_Work task_. Where in the data below does the word "will" appear? Copy every line that has it.

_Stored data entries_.
>>>

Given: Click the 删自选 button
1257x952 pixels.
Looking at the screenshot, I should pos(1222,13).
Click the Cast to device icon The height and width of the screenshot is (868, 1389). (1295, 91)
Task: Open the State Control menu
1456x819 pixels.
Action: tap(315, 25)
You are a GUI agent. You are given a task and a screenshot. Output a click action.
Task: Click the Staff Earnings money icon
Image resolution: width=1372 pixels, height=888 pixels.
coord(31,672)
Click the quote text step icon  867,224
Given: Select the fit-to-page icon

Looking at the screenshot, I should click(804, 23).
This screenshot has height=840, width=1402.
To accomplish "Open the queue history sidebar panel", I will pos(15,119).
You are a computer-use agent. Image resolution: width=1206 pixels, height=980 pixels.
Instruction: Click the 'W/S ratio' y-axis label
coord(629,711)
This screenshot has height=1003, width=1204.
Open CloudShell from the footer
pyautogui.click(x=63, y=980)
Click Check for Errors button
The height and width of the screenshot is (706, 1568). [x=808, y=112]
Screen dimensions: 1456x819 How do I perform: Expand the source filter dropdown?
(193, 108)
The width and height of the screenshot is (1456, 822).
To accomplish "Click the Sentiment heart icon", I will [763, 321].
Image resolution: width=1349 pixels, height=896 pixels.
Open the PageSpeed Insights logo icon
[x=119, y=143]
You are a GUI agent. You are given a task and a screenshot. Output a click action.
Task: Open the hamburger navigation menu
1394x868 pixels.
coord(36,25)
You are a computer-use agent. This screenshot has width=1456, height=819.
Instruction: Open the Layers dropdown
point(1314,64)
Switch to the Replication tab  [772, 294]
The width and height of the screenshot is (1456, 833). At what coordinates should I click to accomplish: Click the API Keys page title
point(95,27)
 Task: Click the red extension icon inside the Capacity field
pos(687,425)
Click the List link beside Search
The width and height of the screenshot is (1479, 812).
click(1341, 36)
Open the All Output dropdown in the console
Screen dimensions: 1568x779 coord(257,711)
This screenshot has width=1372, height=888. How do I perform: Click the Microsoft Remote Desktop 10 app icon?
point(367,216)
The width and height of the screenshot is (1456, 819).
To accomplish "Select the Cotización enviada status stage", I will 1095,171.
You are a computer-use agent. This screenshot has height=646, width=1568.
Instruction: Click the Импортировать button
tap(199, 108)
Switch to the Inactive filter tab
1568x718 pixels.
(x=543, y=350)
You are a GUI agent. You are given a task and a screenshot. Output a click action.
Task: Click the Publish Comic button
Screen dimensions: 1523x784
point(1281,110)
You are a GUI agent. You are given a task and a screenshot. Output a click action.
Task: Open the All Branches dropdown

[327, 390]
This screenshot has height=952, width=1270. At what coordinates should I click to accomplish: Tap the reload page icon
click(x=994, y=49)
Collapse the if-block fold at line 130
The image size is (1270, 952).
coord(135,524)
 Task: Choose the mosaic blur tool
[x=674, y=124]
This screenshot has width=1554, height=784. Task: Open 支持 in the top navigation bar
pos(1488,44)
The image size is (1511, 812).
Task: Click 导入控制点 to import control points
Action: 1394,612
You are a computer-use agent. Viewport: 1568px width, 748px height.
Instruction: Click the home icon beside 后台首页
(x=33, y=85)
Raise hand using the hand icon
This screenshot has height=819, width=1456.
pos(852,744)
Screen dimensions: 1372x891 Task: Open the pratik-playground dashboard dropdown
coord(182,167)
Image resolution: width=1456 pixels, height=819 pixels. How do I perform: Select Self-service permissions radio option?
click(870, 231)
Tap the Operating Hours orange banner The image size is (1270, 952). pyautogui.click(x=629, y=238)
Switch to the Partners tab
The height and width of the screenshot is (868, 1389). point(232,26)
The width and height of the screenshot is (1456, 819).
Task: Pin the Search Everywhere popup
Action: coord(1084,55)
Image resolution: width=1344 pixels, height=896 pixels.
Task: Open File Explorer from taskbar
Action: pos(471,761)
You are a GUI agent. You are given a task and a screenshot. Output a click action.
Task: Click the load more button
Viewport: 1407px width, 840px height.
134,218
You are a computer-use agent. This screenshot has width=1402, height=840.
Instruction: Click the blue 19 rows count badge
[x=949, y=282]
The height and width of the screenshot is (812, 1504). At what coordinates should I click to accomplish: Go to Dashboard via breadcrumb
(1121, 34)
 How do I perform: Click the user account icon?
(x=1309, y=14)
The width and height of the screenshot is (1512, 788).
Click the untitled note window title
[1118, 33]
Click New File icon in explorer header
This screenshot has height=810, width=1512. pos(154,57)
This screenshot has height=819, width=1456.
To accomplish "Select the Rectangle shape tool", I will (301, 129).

<<<

_Final answer_.
To accomplish "Open the queue history sidebar panel", I will pos(15,119).
To accomplish "Click the Sentiment heart icon", I will [763, 321].
To accomplish "Select the Cotización enviada status stage", I will 1095,171.
To accomplish "Select the Rectangle shape tool", I will (301, 129).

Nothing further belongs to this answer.